Gary Byers gb at clozure.com
Tue Nov 1 12:11:26 PDT 2011



On Tue, 1 Nov 2011, Andrew Shalit wrote:

>
> On Nov 1, 2011, at 4:17 AM, Gary Byers wrote:
>
>> On Mon, 31 Oct 2011, Andrew Shalit wrote:
>>
>>> 4. We could write a CCL development environment that runs on
>>> jailbroken iOS devices and supports delivery on non-jailbroken
>>> devices.  This is legal, but it's not reliable and Apple would
>>> likely frown on it.
>>
>>
>> I haven't actually jailbroken an iDevice in a year or so.  I never experienced
>> any reliability problems that were related to jailbreaking and haven't heard
>> of any (to the extent that I've tried to follow things) in the last year.
>
> By "unreliable" I meant that you're dependent on the jailbreak community finding a new exploit every time a new version of iOS is released.  That's a dependency some people/organizations won't be comfortable with.

There's certainly no guarantee that you'll be able to jailbreak a
given iOS release as soon as it's released (or that the people in the
jailbreaking community won't get bored and move on to other things.)
iOS is generally portrayed as being enough of a target-rich
environment that "running out of exploits" doesn't seem like a likely
scenario, but if you were developing in Xcode (or using some
Xcode-based cross-compilation strategy) you wouldn't have to deal with
any of that.  (OTOH, you'd be developing in Xcode or using some
Xcode-based cross-compilation strategy.)




>
>> Some people may care whether or not Apple would frown at them if they
>> jailbroke their devices.  I personally like to frown at such people, but
>> have to confess that all of this frowning doesn't seem to affect much of
>> anything.
>
> By "frown" I meant "refuse to publish in the App Store any application created with it."  We just don't know.
>

Apple can pretty much refuse to publish whatever they want to refuse to publish.

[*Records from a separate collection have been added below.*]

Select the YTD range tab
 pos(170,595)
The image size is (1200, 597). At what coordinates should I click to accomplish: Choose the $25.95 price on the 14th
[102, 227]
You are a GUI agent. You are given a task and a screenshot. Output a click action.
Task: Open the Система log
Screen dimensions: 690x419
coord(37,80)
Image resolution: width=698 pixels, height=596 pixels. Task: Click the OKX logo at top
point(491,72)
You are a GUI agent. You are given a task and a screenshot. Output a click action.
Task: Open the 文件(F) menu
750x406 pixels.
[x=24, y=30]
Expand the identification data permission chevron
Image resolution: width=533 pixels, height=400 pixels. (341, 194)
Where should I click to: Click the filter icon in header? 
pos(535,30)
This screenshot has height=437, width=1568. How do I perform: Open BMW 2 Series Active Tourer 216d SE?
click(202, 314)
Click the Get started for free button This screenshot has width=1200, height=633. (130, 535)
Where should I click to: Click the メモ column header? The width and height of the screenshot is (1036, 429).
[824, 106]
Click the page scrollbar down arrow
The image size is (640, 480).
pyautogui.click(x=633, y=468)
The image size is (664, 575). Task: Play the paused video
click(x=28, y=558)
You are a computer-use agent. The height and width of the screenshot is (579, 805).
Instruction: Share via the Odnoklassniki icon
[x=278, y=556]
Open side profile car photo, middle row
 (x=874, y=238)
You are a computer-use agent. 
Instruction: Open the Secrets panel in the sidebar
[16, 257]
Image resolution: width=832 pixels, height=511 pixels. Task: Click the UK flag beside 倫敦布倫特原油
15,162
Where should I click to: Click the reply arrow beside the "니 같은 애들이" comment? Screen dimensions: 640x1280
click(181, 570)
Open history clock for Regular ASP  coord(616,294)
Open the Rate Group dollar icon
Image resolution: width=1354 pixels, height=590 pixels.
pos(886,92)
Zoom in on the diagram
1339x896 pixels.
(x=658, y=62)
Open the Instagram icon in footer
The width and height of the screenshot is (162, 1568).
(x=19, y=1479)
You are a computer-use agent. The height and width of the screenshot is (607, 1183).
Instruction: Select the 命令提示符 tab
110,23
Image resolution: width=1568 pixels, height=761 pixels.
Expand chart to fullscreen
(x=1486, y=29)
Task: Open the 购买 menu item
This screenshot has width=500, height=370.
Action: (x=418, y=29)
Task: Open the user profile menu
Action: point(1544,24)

I don't believe that "developing in Common Lisp on a jailbroken device" violates
any published guideline for acceptance, but if it were possible to do that those
guidelines might be revised (there's no such thing as bad publicity ...) or apps
developed that way might be arbitrarily rejected.  You're absolutely right that
no one knows.

If someone developed a really compelling iOS application with CCL (if
that were possible), Apple might say "Sure, we'd probably make a lot of money
if we accepted it, but there are principles involved, and we just can't allow
them to be violated."  If I put a nickel in front of Apple, I'd bet on them
squeezing it 'til we're all standing in the results of that, but there's 
certainly some risk that they wouldn't.